François Barateau, the French ambassador to Congo, was received in audience on 31 January 2023 in Brazzaville by the Congolese Minister for the Environment, Sustainable Development and the Congo Basin. The French diplomat was carrying a letter of invitation to the “One Forest Summit”, which his country and Gabon are co-organising from 1 to 2 March 2023 in Libreville. The invitation was accepted by Minister Arlette Soudan-Nonault, who promised to attend the Libreville meeting, which will also be attended by heads of state and government, scientists, environmental organisations, financial institutions and business leaders.
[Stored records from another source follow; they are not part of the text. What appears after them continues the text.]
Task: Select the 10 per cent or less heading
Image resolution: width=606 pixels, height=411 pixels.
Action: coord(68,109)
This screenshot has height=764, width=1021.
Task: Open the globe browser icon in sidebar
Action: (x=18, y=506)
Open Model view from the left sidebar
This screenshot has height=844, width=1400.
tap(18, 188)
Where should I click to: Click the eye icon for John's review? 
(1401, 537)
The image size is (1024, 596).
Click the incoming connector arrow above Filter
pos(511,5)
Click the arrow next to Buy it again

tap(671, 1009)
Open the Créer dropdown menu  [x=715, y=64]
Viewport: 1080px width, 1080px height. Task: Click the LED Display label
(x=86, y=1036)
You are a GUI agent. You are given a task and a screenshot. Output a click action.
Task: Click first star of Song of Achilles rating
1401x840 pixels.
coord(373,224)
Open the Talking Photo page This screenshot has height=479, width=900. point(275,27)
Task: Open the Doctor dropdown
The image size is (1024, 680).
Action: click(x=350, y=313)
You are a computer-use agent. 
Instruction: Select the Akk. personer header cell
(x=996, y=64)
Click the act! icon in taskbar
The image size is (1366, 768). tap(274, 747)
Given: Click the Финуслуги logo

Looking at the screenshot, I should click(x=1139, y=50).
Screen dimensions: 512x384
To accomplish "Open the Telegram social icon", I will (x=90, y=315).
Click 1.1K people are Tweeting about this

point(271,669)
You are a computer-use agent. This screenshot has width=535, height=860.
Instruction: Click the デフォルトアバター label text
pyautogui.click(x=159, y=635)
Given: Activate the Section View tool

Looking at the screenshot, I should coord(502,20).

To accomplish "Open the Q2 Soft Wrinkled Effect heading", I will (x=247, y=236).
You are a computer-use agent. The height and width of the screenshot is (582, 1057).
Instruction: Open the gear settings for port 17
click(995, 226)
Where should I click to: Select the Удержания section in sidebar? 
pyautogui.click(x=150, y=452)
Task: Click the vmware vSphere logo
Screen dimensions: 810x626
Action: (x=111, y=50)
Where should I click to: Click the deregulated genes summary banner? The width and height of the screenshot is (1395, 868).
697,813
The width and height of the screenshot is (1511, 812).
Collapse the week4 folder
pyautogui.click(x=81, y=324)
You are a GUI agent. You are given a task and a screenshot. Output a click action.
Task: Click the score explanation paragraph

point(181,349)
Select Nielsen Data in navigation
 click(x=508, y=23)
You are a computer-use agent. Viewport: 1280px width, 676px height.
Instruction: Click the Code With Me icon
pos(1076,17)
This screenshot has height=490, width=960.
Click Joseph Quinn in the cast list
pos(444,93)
The participation of the Congolese Minister for the Environment seems above all to be a guarantee of pragmatism for this summit. Arlette Soudan-Nonault cannot stand sterile speeches. She made this clear in November 2022 at COP27 in Egypt. The Congolese woman slammed the door on the debates, believing that the speeches of the heads of state led nowhere and that the virtues of the Congo Basin were not recognised at their true value.
“Africa, which only emits 4% of the world’s emissions, has not been taken into account. We have come to talk about adaptation, we have come to talk about mitigation, we are good at mitigation, but as a responsible person, we must continue to reconcile mitigation and development, so we must move towards an energy transition with clean energy, so we need financing,” the minister had defended.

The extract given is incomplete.